Meskipun sesuai yang diminta kelompok itu, Indonesia harus menyerahkan 50 juta peso atau Rp15 miliar, hingga Jumat, 8 April 2016.
Menhan mengaku, memang ada dua opsi yang bisa dilakukan yakni, diplomasi seperti saat ini, dan penyerangan menggunakan kekuatan militer. Hanya saja, menurut Ryamizard, menggunakan kekuatan militer juga rawan bagi keselamatan WNI.
"Jadi saya harapkan negosiasi itu bagus. Karena dampak operasi militer pasti ada dampak yang mati.

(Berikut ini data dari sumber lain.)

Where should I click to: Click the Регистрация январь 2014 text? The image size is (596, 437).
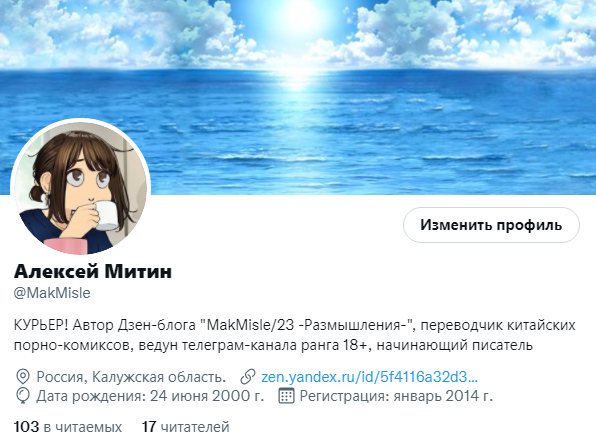pos(396,396)
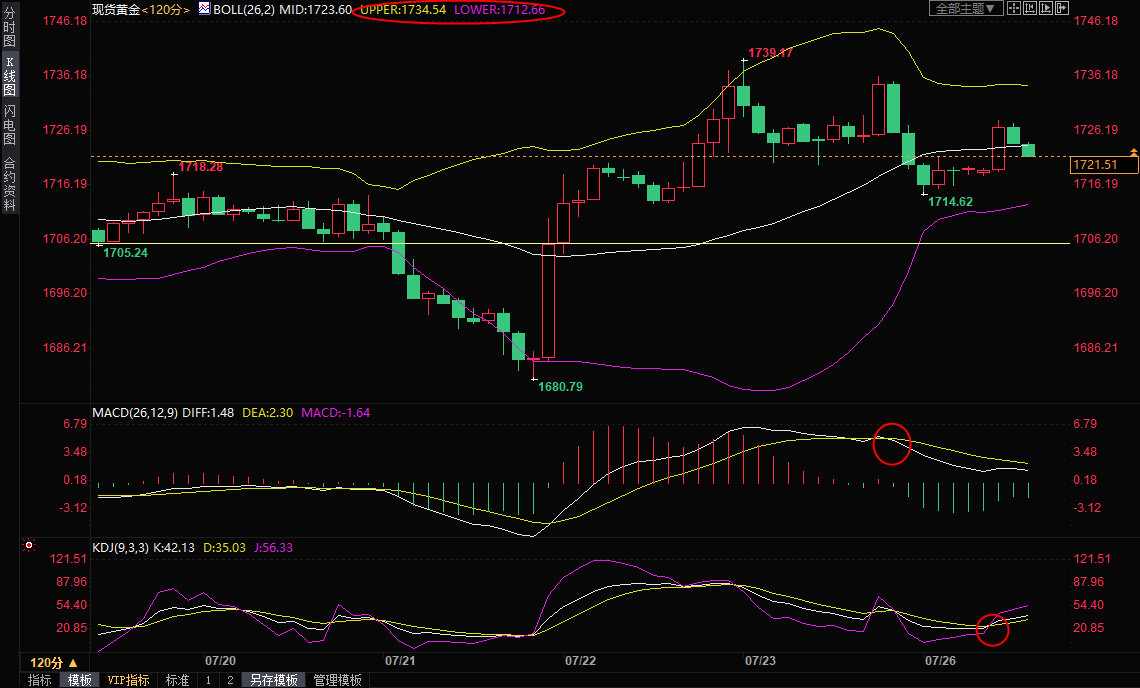Viewport: 1140px width, 688px height.
Task: Click the <120分> period label in chart title
Action: point(166,9)

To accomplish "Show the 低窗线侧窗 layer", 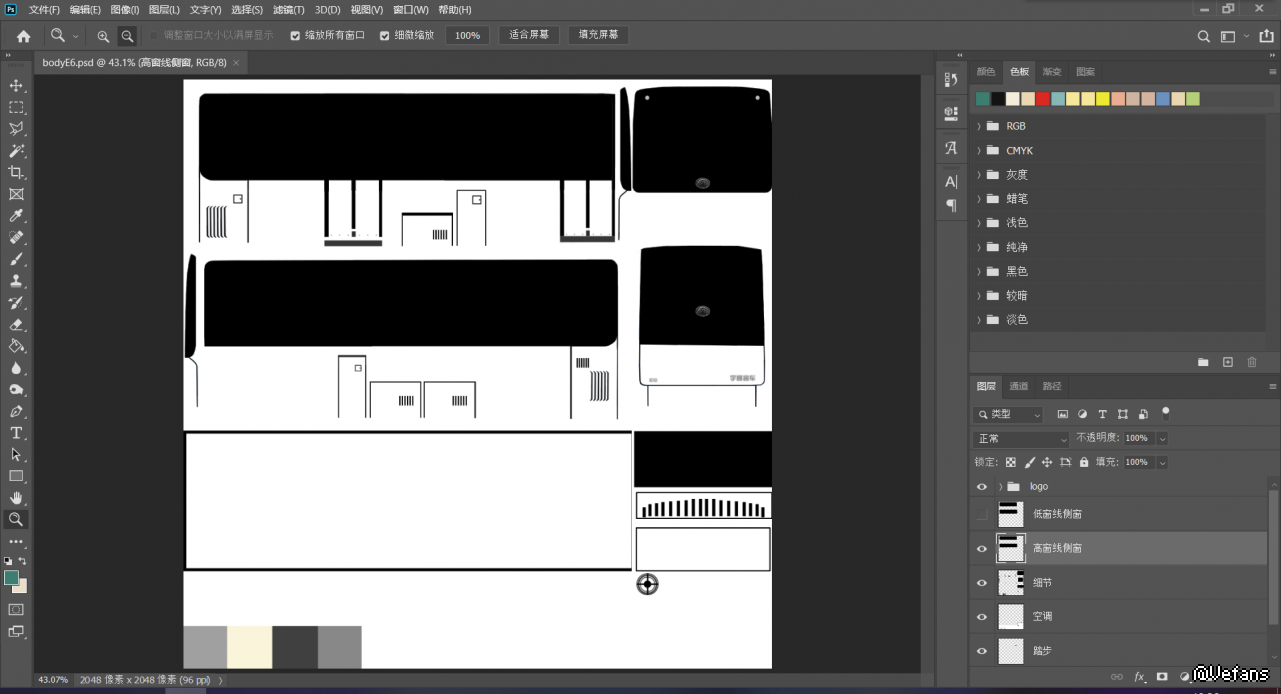I will pos(981,514).
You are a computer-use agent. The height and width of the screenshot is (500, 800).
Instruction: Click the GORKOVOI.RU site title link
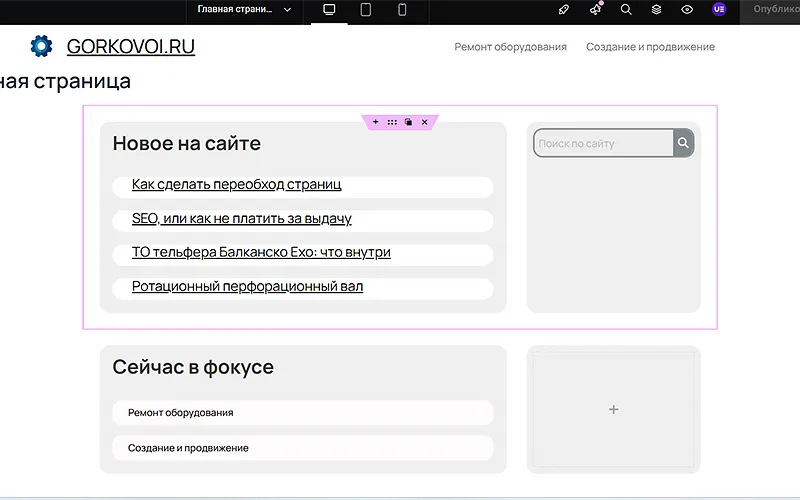click(131, 46)
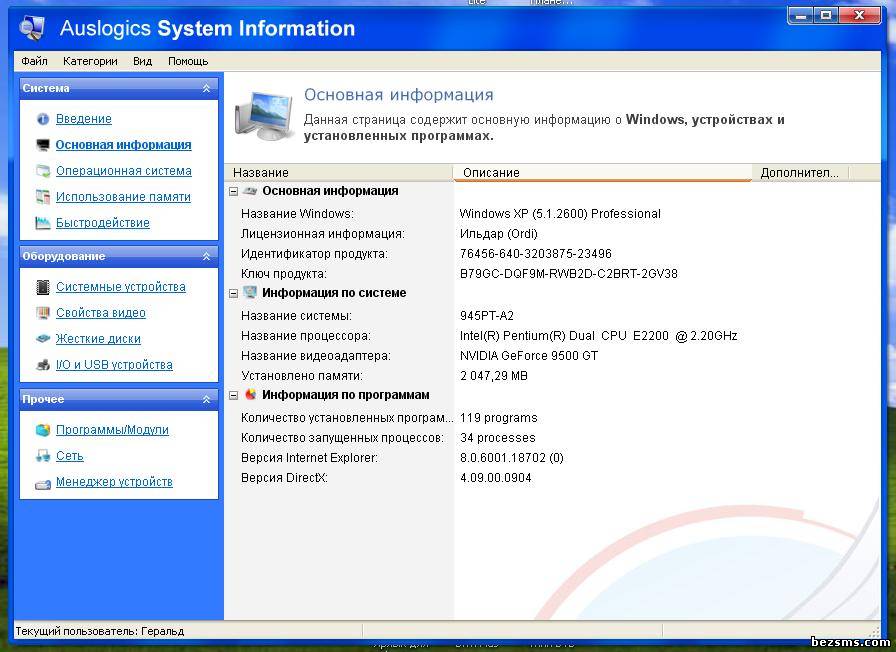896x652 pixels.
Task: Click the Операционная система sidebar icon
Action: [x=43, y=171]
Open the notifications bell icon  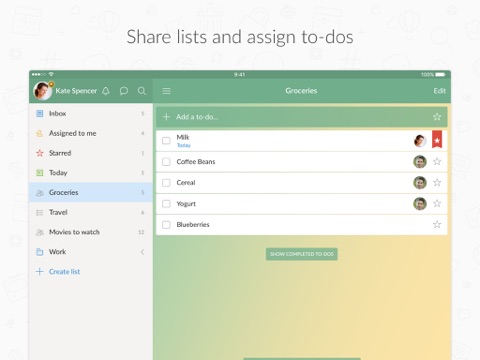pos(106,91)

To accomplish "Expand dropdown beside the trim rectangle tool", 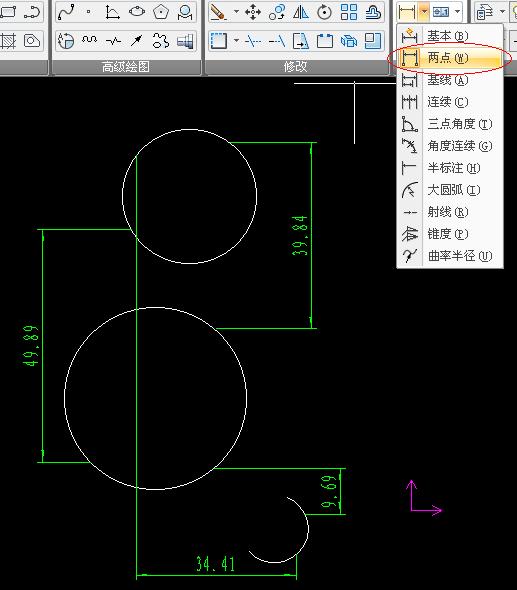I will 236,40.
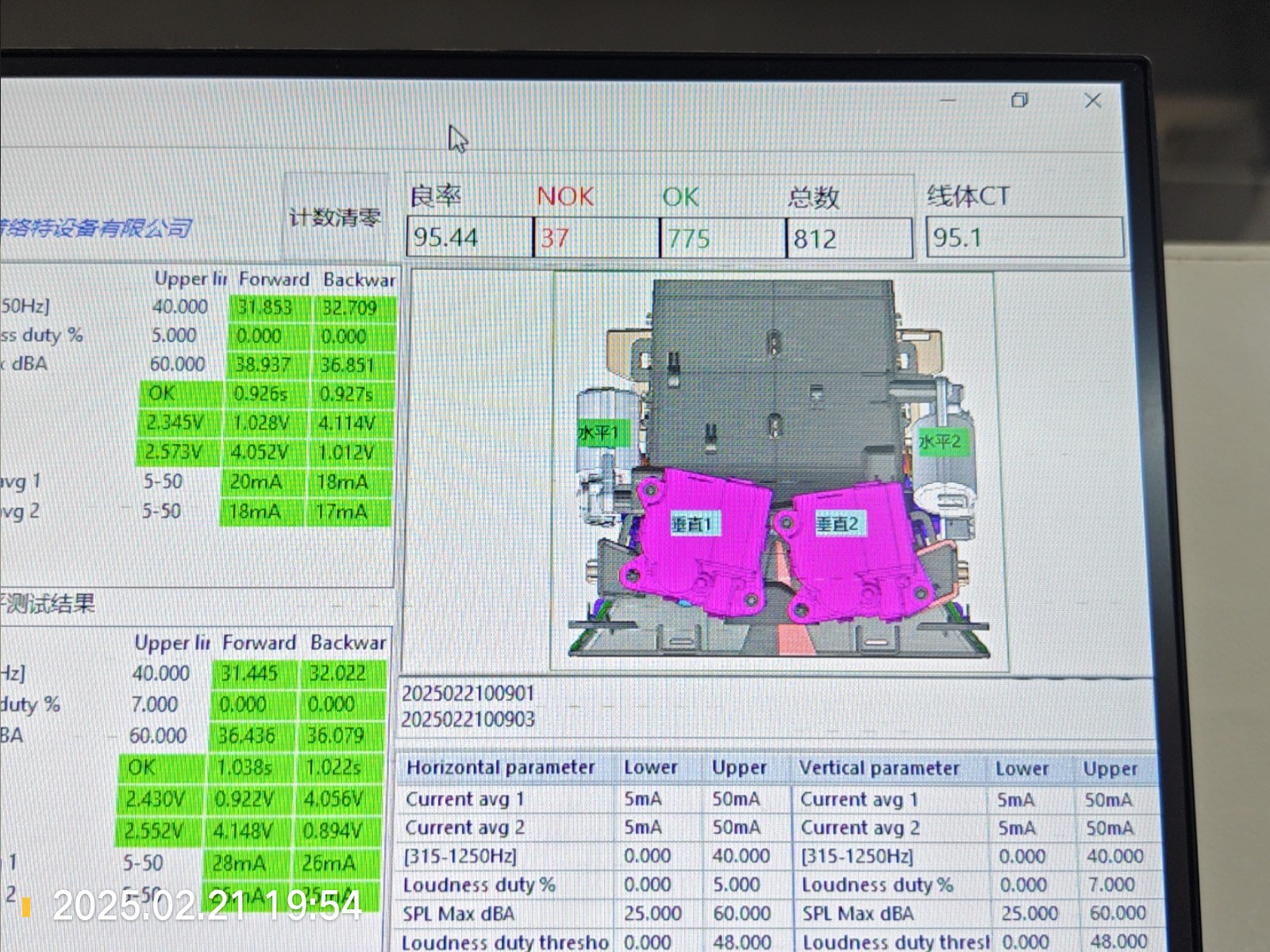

Kalau yang mati yang teroris nggak ada masalah, kalau yang mati rakyat kita kan disayangkan," ujar Ryamizard, sebelum sidang kabinet paripurna, di Gedung Utama Sekretariat Negara, Jakarta, Kamis, 7 April 2016.
Terkait deadline yang diminta kelompok itu hingga besok, Ryamizard berharap ada perkembangan negosiasi. Sebab, sangat mungkin ada perubahan, meskipun pihak penyandera memberi akhir waktu sampai besok.
"Ya kita lihat saja kan masih besok. Nanti malam entah apa, mungkin diundur lagi, kita dengerin. Tapi masih tahap nego. Nego itu kan bisa mundur-mundur ya," jelas mantan Kepala Staf Angkatan Darat itu.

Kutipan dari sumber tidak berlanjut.